14/05/2026
📌 Lo sapevate che Torquato Tasso trascorse l'estate a Copparo prima di pubblicare la sua "Gerusalemme"? Scopriamo di più grazie al contributo del nostro concittadino Graziano Gruppioni, che ringraziamo di cuore.
In quella afosa estate, Torquato Tasso si trovava in un periodo di intensa attività e riflessione, accompagnando il suo signore, Ercole II d'Este, durante una villeggiatura presso la deliziosa residenza di Copparo. Da questa atmosfera di serenità e isolamento, il poeta scriveva a Lucrezia d’Este, duchessa di Urbino, condividendo i suoi pensieri più intimi riguardo al suo lavoro e alle sue aspirazioni. In quella missiva, Tasso annunciava che aveva deciso di rinunciare alla pubblicazione del poema della “Gerusalemme” in occasione della Pasqua, seguendo il consiglio della duchessa, e rimarcare come questa scelta fosse motivata dal desiderio di perfezionare ulteriormente la sua opera.
Il poeta, infatti, ricordava con un po' di rammarico il non aver potuto seguire il duca Alfonso II e la corte estense nelle battute di caccia nei boschi che circondano Zenzalino, attività che avrebbe rappresentato anche un momento di svago e di ispirazione. Tuttavia, egli si sentiva profondamente impegnato nel completamento degli ultimi canti, ritenendo fondamentale dedicarsi con la massima cura e attenzione, per poterli sottoporre a una revisione accurata e finale. Questa fase di perfezionamento, per Tasso, rappresentava un passaggio imprescindibile, e desiderava con grande impazienza poterlo portare a termine il prima possibile.

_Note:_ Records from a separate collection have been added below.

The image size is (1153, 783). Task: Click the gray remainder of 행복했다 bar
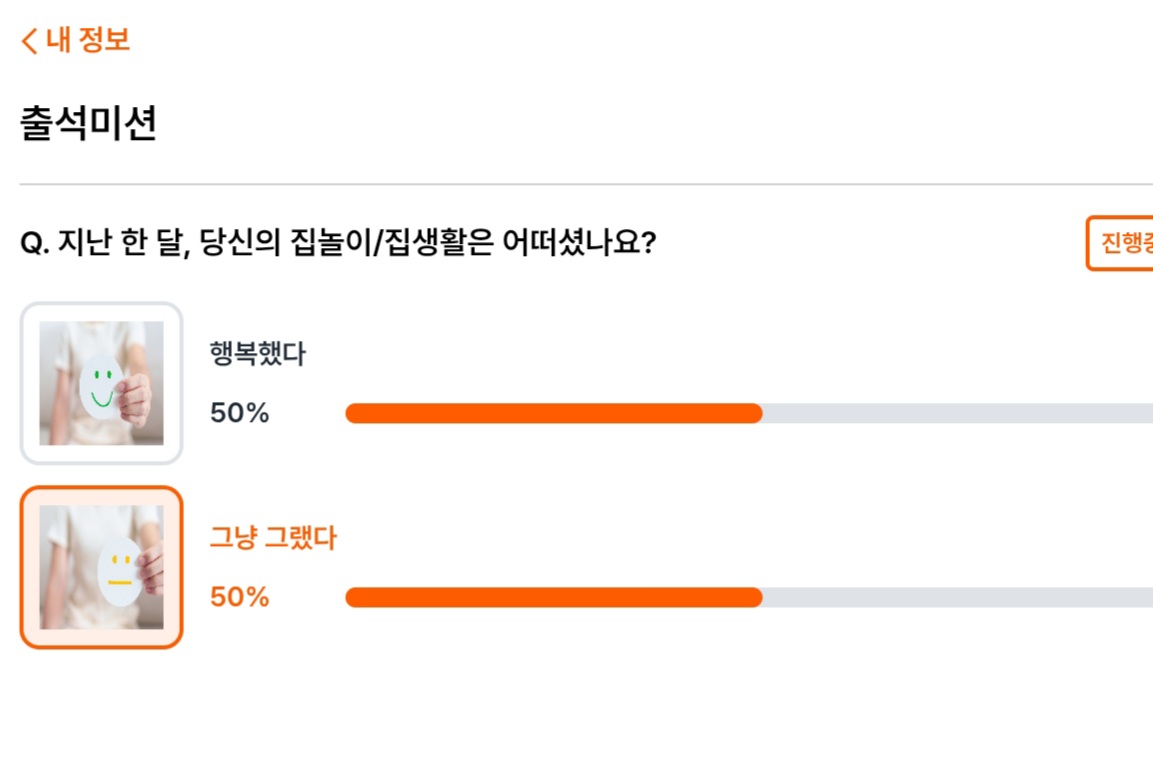pyautogui.click(x=957, y=413)
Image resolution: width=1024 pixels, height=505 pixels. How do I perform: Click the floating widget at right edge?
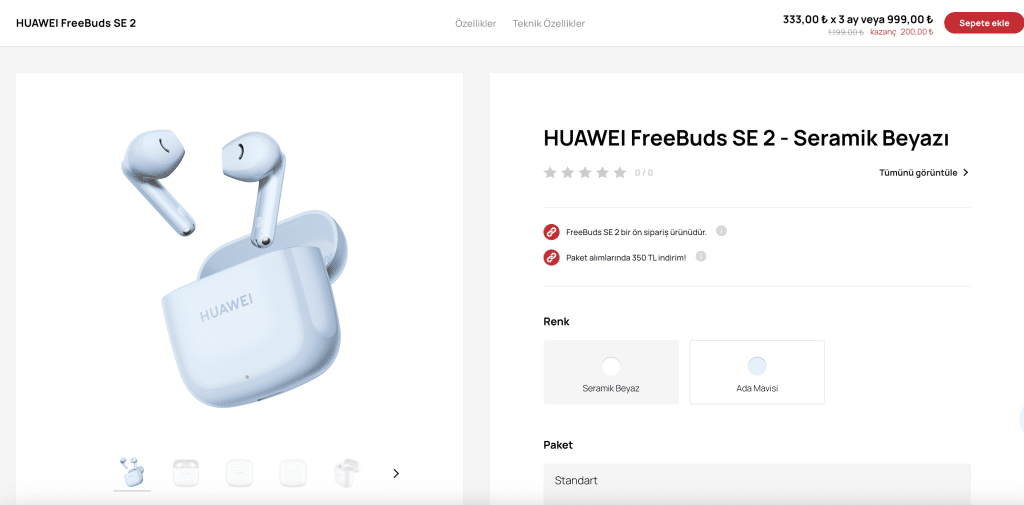click(x=1020, y=419)
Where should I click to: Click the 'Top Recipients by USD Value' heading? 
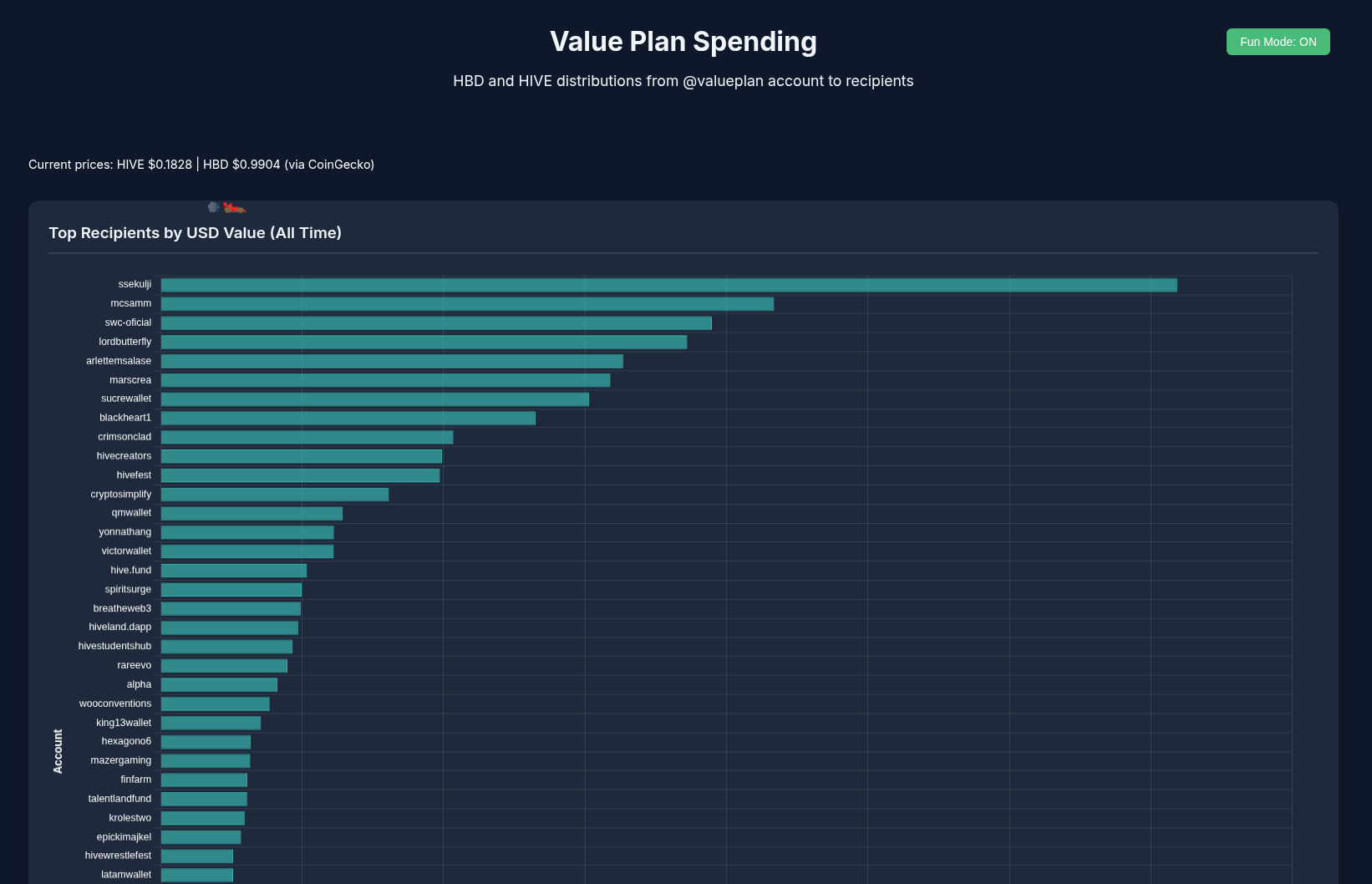tap(195, 233)
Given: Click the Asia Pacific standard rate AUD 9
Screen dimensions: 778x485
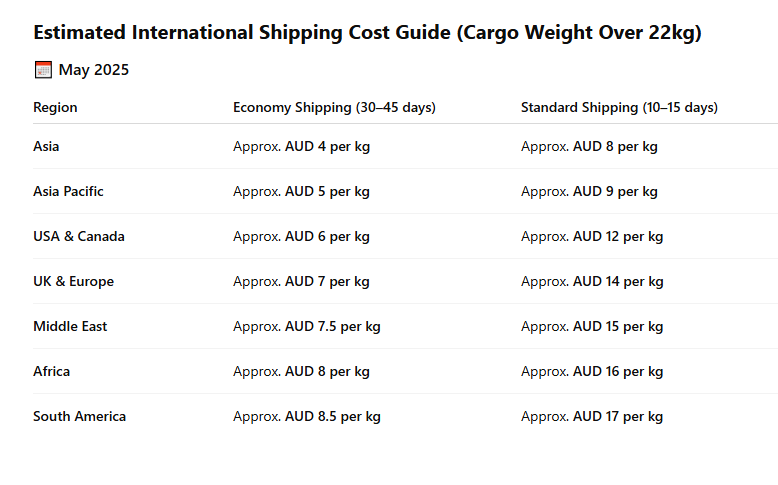Looking at the screenshot, I should click(x=615, y=191).
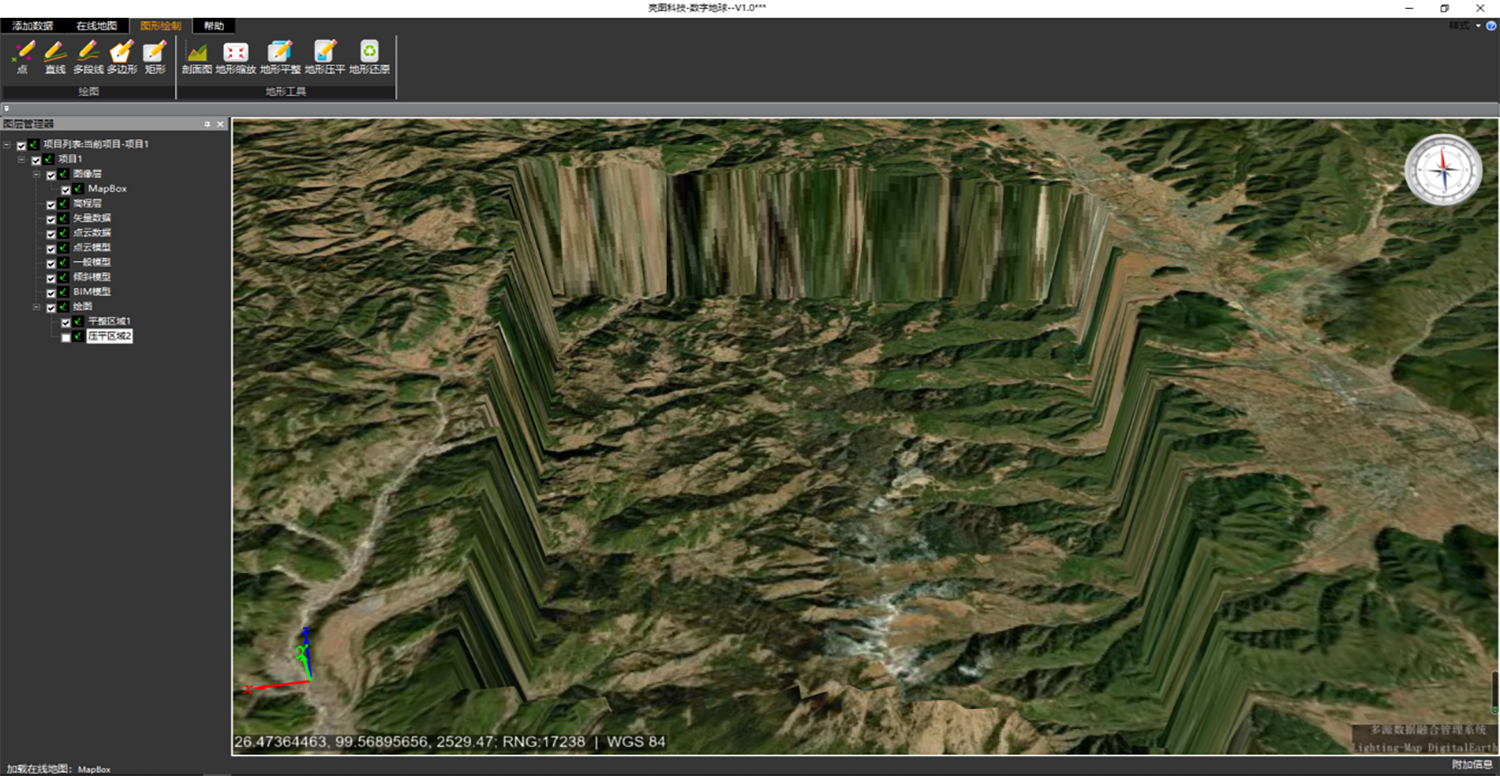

Inoltre, il poeta confidava a Lucrezia di sperare di poter pubblicare l’opera già entro ottobre, ma questa aspirazione gli suscitava anche dubbi riguardo alla sua gratitudine nei confronti del duca estense e delle sue obbligazioni cortigiane. La paura di non risultare sufficientemente riconoscente e di trascurare i doveri di lealtà verso il suo mecenate lo induceva a riflettere attentamente sulle tempistiche e sui compromessi necessari per rispettare entrambe le responsabilità.
Tratto da "Memorie del Reale Istituto lombardo di scienze e lettere", volume decimoquarto, tipografia Bernardoni Milano, 1881.